★★☆☆☆

103 min | R | April 1, 2022 | Paramount Pictures

A Special Forces sergeant gets discharged without a pension and takes a private contract he should refuse. The money is good. The job goes wrong in the first twenty minutes, and the movie spends the rest of its time looking for the thriller it forgot to build.

James Harper is an Army Special Forces sergeant. A failed drug test ends his career and strips his pension and benefits. Drowning in debt with a wife and son to support, he takes a private contract from a shadowy outfit run by an old comrade. The job in Berlin collapses fast and turns him into a man hunted by the same people who hired him. Tarik Saleh frames this as an indictment of how the country uses up its soldiers and discards them, then loses that thread in favor of standard man-on-the-run mechanics.

Chris Pine plays Harper with a banked, interior quality that suits a man who has spent his life following orders. He underplays the desperation and lets it surface in small gestures rather than speeches. Ben Foster plays Mike Hawkins, the friend who pulls Harper into the contract, with an easy warmth that curdles as the stakes rise. Kiefer Sutherland plays Rusty Jennings, the contractor recruiter, as a soft-spoken patriot whose menace lives under a smile. Eddie Marsan appears briefly as Virgil and sketches a full character in a handful of scenes.

Saleh directs from a script by J.P. Davis that wants to be a thriller and a message movie at once. The Berlin sequences are shot in cold blues and grays that drain the action of warmth and keep the violence clinical rather than thrilling.
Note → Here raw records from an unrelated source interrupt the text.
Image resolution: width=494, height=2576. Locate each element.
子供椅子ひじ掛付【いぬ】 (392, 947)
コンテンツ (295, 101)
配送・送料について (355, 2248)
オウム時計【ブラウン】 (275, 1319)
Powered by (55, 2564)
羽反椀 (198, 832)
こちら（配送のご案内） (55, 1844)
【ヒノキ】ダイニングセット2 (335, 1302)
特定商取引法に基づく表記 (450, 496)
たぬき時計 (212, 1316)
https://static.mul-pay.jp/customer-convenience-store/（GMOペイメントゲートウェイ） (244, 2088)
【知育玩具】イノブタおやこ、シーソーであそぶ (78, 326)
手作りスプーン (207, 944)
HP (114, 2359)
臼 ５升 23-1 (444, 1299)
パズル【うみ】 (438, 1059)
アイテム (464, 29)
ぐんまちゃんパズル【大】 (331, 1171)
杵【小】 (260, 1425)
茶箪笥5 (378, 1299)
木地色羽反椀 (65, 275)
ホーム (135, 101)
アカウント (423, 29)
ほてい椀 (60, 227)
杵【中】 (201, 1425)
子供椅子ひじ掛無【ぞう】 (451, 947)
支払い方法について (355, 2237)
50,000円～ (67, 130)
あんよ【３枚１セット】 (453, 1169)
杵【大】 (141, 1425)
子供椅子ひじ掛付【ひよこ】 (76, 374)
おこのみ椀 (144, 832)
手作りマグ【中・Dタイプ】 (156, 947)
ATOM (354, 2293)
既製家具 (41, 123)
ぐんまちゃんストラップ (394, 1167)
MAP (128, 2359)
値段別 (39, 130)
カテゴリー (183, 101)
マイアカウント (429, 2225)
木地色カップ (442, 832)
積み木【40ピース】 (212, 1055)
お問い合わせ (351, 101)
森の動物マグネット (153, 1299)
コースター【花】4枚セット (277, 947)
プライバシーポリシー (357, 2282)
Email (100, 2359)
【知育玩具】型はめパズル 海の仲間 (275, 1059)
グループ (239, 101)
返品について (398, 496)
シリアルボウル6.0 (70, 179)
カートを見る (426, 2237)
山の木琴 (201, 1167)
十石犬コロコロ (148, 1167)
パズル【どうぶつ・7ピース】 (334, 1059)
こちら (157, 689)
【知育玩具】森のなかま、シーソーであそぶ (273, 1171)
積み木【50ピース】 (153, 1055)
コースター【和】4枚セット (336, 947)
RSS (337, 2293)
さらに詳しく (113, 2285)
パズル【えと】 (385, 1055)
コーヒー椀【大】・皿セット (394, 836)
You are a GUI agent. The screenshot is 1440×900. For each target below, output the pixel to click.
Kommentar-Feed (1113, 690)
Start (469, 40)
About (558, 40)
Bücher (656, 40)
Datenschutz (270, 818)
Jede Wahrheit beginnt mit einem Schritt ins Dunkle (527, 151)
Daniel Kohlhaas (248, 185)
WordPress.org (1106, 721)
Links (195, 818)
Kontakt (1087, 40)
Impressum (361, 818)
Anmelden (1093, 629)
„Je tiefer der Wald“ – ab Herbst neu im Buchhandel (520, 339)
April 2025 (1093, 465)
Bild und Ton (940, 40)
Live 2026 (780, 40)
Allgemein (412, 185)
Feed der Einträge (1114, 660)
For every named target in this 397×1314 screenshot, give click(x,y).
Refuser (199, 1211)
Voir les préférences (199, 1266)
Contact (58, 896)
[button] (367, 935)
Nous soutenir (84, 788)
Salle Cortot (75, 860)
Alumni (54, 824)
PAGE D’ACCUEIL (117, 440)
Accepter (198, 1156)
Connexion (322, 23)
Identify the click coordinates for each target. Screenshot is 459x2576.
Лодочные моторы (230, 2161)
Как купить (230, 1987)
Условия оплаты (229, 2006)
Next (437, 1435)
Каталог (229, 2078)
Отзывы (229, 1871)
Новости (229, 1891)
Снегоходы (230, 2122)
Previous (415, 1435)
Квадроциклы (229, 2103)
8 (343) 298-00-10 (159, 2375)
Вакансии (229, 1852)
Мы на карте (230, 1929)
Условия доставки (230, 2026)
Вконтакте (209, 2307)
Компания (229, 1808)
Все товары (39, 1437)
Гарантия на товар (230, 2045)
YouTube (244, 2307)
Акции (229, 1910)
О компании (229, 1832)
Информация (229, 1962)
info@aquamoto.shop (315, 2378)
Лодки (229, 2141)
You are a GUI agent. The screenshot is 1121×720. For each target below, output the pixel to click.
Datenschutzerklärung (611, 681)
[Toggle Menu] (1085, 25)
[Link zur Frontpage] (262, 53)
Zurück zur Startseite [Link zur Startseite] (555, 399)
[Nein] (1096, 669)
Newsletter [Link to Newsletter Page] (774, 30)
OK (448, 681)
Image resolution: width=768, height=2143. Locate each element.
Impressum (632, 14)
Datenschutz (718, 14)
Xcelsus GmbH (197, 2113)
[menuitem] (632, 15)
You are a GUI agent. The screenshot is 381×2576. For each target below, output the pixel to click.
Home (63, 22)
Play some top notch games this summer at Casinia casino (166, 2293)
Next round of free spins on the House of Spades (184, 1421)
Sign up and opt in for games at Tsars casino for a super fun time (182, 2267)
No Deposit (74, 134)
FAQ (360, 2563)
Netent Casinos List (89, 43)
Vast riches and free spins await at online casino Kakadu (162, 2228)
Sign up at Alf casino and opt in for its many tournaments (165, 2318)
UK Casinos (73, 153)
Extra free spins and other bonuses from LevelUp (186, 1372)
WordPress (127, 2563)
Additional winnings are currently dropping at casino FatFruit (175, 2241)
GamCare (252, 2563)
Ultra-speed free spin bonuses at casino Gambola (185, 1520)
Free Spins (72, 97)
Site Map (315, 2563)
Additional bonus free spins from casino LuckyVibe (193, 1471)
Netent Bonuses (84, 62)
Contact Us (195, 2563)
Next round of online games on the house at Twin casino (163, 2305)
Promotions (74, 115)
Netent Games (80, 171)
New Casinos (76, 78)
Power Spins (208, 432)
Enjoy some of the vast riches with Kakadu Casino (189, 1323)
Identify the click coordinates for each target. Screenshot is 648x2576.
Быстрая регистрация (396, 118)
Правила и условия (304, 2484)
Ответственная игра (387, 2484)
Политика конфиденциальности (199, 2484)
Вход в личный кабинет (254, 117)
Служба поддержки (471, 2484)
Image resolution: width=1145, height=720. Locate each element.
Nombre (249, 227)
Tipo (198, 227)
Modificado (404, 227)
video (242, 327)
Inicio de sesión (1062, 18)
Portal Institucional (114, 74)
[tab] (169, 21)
Saleh stages the central operation in near silence and lets the procedure do the work, which is the film at its best. The problem is structural. The first act builds a real argument about veterans and abandonment, then the back half abandons that argument for chases and reversals that any genre picture could supply.

The Contractor has the cast and the craft to be more than it is. The pieces never assemble into either the thriller or the protest the film keeps gesturing toward. Pine and Foster commit to a story that does not earn their commitment. The result is a competent military thriller that sands its own ideas down until nothing cuts.